The Crown season six on Netflix: Dominic West is far too sexy to play King Charles

It is a truth universally acknowledged that Dominic West was rather badly miscast as Prince Charles in The Crown. In fact, the two people bear absolutely no resemblance at all. If you locked them in a room of mirrors together for a thousand years, not once would one of them suggest that they may look vaguely similar.

And what an unfortunate predicament, given how we are reminded of it every single time West appears on screen, which is quite a lot. It's only further reinforced by how well Elizabeth Debicki, despite being an Australian of genuine model proportions, slips into the role of Diana, her kohl-lined blue eyes a dead ringer for the Princess of Wales'.

Sure, West has got the voice and the stance down, but there are Royal movement and vocal coaches for that. And after such a winning streak of casting for The Crown, it really is a jarring choice, especially now we're back into season six, with a host of new doppelgangers, and Debicki looking more and more settled as Di.

Olivia Williams and Dominic West as Camilla and Charles in The Crown season six (Keith Bernstein/Netflix)

Many have attempted to explain why this casting feels so wrong, to unpick the internal discordance that ensues when a tweed-clad West is on screen saying "yes" like how normal people say "ears".

A tweet from last year, when season five was released, posited that it's because he is simply too famous to be anyone by Dominic West. The tweet read: "Actually think Imelda Staunton is fine as the queen, like I think she looks great. But Dominic West looks nothing like Charles… he’s a great actor but every turn I look at him I’m like 'that’s Dominic West.'"

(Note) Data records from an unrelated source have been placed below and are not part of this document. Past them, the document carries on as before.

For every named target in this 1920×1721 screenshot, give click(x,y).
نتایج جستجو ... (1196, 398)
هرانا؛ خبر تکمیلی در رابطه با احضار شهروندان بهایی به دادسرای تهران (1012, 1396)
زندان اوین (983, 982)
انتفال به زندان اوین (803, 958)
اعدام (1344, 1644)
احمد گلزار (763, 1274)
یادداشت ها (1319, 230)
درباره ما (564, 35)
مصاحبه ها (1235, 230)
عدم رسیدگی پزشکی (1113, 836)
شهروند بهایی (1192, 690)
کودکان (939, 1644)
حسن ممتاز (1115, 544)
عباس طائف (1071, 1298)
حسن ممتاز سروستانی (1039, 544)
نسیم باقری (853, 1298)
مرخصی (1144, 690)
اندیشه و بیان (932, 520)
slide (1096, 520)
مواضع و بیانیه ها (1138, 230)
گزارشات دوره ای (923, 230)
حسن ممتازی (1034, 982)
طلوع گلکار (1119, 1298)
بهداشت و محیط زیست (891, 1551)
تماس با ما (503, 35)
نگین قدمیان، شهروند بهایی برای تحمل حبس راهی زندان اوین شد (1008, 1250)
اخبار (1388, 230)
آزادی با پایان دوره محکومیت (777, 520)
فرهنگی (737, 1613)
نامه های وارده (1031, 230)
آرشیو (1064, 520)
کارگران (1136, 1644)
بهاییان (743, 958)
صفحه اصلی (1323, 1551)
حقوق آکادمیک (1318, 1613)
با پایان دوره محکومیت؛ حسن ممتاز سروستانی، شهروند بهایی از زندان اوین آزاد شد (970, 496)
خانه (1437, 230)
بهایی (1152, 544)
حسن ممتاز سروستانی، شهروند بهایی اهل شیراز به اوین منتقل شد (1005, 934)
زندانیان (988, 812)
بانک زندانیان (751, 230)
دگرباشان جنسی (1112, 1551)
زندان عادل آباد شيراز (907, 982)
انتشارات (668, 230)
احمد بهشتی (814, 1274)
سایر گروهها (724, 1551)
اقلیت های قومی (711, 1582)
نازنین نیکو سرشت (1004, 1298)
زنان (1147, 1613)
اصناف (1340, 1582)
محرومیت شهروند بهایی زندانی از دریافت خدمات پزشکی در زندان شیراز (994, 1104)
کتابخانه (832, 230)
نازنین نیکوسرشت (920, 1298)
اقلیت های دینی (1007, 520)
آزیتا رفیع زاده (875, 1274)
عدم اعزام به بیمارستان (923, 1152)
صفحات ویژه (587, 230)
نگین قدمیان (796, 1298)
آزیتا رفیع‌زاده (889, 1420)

Others have said it's because of West's rather distinctive features, which don't match up Charles' own - totally different - distinctive features. There is a theory that floats around the internet from time to time, decreeing that people are one of two things, a frog or a rat. Harry Styles: frog, Phoebe Waller Bridge: rat, Zendaya: frog, Timothée Chalamet: rat, and so on, so forth.

Prince Charles in 1997, the same year The Crown season six takes place (PA)

So there's another problem. Dominic West is a frog, while Prince Charles is indisputably a rat. This unavoidable scientific fact isn't helped by the reality that Josh O'Connor, who previously played Prince Charles, is a stone-cold, by-the-book, not-a-doubt-in-anyone's-mind rat.

But it's not that, not really. To put it simply, the real reason is that Dominic West is just far too fit to play Charles. Sorry to this man, aka the King, but he just isn't anywhere near Dominic West's level. I doubt this will bother King Charles III much, given that he never wanted to be an actor, has (infamously) had no issues scoring with the ladies and only really cares about sustainable farming and climate change anyway.

Dominic West (StillMoving.net for Netflix)

But I do think it needs to be acknowledged as the real reason that casting gives us the heebie jeebies. Anyone who watched Dominic West in Pride, a film in which he wins over a bunch of flagrant homophobes by dancing out the demons to a disco track entitled "Shame, Shame, Shame", all the while rocking some pretty gnarly bleach blonde frosted tips, should have known he could never play King Charles. These two roles are mutually exclusive.

In fact, West could have even laid some claim to Bond had he wished to. These two roles are also mutually exclusive. No man who can play Bond, can play Charles, and not just because it makes the whole "On His Majesty's Secret Service," thing desperately confusing.

It is clear as day that West is too much of a Zaddy (read: a sexually attractive man, especially an older one who is fashionable or charismatic) to play the King, and I don't mean any offense by that. I think Charles would rather die than identify as a Zaddy.

So let's separate the two: The Crown's yassified, commanding Prince Charles, and our kilt-wearing, farm-loving, economically-inclined King. Out of all the headlines, all the controversy, this is the one thing that has finally tipped The Crown's believability over the edge: now I really believe it's a work of fiction.